Study text:
******************************

# What you think of this lens?



## cbay (Oct 8, 2005)

Hey All! Im intrested in purchasing a new large range telephoto but dont want to spend much as only going to use it a few times. 

What do you think of this lens??
http://cgi.ebay.co.uk/1300-2600mm-L...ryZ48552QQssPageNameZWDVWQQrdZ1QQcmdZViewItem

All opinions wanted!


----------



## DocFrankenstein (Oct 8, 2005)

http://www.photography-on-the.net/forum/showthread.php?t=103319


----------



## cbay (Oct 8, 2005)

Well they arent sure, i would like to see some images taken with this lens anyone any ideas where to find anyone with this lens??


----------



## darich (Oct 8, 2005)

Almost every post on the other forum slated that lens.
My first thought is that any lens with a minimum aperture of f/8 can't be up to much.
I'm sure someone in here could give you the more technical details but remember the general rule is shutter speed = focal length so can you imagine trying to get f/8 at 650mm (x1.6 = around 1:1250 for most DSLRs).It would be even worse at the long end where focal length is 1300mm (shutter speed of around 1:2100 on a DSLR) and that's at f/16.

******************************

Given data:
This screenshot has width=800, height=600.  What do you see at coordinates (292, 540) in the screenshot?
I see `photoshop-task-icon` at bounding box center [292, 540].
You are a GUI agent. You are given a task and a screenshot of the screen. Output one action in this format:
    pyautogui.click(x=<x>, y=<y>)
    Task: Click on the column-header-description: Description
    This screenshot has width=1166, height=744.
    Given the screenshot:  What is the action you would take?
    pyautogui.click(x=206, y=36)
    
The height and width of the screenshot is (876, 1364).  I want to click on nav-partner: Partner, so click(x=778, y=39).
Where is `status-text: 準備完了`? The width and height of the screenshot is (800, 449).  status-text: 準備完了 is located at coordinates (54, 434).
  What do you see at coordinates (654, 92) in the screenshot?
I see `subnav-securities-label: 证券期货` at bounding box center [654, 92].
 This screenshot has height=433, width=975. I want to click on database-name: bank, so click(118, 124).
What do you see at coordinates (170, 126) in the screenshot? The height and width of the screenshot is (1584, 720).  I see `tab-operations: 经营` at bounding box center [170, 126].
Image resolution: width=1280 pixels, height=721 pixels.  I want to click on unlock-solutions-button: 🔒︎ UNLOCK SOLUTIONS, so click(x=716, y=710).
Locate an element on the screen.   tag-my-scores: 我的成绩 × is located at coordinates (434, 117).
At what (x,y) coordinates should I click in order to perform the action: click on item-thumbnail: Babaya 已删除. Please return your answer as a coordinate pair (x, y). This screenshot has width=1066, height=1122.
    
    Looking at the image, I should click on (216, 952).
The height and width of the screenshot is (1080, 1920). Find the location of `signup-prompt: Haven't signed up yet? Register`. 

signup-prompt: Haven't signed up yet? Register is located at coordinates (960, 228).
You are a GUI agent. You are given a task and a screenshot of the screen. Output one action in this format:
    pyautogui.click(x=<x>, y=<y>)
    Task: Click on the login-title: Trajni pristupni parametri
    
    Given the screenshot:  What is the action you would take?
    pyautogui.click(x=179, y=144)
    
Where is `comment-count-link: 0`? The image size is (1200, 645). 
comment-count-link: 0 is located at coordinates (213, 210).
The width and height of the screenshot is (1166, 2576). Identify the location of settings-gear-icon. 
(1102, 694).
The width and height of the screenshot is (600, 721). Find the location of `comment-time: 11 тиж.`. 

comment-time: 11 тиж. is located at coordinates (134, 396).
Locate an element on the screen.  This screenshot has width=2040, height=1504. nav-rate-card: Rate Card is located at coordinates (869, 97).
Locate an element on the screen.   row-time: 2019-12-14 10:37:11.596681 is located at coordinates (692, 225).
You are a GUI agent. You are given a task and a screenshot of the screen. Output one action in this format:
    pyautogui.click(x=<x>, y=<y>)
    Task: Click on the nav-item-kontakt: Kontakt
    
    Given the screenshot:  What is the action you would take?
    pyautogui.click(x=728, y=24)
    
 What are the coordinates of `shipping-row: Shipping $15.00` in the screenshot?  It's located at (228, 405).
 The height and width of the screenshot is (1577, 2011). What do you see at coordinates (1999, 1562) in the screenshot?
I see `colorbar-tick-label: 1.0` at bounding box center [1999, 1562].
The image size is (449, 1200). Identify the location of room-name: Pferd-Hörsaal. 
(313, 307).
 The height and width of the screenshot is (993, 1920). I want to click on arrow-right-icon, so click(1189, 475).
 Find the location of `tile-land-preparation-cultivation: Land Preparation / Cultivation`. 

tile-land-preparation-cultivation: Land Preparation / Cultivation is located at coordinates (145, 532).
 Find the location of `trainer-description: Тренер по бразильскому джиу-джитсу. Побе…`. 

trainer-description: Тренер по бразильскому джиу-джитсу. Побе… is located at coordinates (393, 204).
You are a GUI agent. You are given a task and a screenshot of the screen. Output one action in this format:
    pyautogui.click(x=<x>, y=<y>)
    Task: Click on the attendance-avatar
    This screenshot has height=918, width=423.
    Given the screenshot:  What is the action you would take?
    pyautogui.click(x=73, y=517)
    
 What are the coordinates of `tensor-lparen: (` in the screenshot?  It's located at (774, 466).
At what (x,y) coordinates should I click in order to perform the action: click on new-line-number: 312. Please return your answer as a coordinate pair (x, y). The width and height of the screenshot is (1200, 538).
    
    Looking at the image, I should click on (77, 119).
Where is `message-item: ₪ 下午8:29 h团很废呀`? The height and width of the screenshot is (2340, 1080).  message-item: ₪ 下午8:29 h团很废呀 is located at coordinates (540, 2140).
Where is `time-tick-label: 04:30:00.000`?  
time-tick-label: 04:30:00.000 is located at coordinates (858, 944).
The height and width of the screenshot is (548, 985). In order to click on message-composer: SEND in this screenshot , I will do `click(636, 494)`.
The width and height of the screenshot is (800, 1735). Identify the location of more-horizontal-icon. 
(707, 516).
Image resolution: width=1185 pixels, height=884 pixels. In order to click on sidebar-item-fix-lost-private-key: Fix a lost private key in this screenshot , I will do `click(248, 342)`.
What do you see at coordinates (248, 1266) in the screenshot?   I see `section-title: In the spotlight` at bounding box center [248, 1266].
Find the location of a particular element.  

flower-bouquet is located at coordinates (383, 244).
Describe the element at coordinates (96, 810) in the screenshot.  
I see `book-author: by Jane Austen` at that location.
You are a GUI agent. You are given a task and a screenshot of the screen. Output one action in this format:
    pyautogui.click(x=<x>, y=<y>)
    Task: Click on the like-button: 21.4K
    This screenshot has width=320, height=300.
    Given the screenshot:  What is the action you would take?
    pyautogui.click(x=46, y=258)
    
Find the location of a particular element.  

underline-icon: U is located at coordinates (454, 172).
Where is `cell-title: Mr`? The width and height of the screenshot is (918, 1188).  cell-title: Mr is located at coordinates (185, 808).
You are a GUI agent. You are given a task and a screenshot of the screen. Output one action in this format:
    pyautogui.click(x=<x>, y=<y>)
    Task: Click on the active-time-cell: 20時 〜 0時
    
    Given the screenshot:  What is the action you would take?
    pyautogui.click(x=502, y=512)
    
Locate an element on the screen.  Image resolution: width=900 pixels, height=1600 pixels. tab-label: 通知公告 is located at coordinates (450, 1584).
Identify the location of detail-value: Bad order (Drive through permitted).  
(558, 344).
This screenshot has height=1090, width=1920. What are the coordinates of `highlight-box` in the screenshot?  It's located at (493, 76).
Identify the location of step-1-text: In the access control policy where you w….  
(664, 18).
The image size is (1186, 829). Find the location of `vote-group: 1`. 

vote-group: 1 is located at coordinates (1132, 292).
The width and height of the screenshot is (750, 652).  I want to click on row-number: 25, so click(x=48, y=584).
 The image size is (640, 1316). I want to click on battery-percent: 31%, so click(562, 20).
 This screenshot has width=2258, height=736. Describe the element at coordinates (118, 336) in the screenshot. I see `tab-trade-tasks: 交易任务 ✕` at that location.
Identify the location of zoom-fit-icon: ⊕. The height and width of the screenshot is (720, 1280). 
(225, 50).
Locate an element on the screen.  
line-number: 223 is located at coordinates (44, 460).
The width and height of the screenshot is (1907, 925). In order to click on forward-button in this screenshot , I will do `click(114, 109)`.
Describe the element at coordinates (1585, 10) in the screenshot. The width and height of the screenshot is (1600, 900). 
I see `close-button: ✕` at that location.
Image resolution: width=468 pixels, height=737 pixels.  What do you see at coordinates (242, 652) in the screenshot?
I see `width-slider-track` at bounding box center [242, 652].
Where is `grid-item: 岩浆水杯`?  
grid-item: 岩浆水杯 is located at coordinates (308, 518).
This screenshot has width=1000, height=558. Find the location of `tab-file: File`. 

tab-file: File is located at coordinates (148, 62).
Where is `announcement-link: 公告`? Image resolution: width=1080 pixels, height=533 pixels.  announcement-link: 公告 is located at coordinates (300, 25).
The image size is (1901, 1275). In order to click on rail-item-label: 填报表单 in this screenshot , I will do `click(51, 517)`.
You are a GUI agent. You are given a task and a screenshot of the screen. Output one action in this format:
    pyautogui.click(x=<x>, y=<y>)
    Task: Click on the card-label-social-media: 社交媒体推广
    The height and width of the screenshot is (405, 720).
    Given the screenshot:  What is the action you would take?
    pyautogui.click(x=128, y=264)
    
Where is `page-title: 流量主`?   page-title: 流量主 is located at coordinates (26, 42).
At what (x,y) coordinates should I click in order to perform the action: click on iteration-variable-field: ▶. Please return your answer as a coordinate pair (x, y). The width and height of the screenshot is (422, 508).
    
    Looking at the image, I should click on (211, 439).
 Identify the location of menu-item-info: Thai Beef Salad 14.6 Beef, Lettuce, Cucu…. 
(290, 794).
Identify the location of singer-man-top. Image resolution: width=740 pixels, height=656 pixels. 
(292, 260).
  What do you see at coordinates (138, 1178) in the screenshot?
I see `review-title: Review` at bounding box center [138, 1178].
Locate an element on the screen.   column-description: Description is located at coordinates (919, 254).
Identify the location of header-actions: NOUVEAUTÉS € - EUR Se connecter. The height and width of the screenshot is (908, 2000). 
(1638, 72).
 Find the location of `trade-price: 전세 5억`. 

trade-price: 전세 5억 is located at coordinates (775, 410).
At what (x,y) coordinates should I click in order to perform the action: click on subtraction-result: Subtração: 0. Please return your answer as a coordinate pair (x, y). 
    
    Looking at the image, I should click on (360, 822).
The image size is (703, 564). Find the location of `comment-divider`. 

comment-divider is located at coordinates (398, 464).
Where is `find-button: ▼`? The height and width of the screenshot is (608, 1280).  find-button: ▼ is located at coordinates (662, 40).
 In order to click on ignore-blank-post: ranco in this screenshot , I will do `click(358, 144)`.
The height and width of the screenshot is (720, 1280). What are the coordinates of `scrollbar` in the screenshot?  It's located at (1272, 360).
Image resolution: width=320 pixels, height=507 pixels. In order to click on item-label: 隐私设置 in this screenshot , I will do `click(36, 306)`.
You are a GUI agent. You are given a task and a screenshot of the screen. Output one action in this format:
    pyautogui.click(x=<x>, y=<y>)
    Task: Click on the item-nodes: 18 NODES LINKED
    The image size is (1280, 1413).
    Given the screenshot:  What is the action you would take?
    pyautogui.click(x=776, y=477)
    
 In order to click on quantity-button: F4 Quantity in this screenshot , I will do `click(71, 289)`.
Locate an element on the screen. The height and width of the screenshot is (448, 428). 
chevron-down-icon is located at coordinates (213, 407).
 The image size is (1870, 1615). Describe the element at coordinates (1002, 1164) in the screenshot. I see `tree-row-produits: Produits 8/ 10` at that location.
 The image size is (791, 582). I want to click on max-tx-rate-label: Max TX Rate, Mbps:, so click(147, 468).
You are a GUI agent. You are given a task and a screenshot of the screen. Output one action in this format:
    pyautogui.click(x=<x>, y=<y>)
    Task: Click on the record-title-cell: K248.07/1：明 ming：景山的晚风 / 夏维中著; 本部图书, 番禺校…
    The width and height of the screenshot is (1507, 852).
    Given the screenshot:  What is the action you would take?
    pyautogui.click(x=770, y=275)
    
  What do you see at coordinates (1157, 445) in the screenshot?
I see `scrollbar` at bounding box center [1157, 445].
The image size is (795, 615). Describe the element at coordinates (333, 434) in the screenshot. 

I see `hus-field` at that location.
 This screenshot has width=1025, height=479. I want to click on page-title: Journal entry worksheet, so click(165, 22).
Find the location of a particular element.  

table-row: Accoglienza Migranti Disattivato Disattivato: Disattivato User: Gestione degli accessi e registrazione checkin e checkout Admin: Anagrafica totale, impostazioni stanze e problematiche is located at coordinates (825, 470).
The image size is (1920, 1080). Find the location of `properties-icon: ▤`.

******************************

Task set:
(1) Reproduce the part of the lens forum thread starting with "Well they arent" and going on through "slated that lens.".
(2) List the usernames of everyone who posts in the lens forum thread.
(3) In the lens forum thread, what shutter speed does darich estimate for a DSLR at the 1300mm focal length?
The lines that come after the lens forum thread are separate material with no connection to it.

Your responses:
(1)
Well they arent sure, i would like to see some images taken with this lens anyone any ideas where to find anyone with this lens??


----------



## darich (Oct 8, 2005)

Almost every post on the other forum slated that lens.

(2) cbay, DocFrankenstein, darich

(3) Around 1:2100.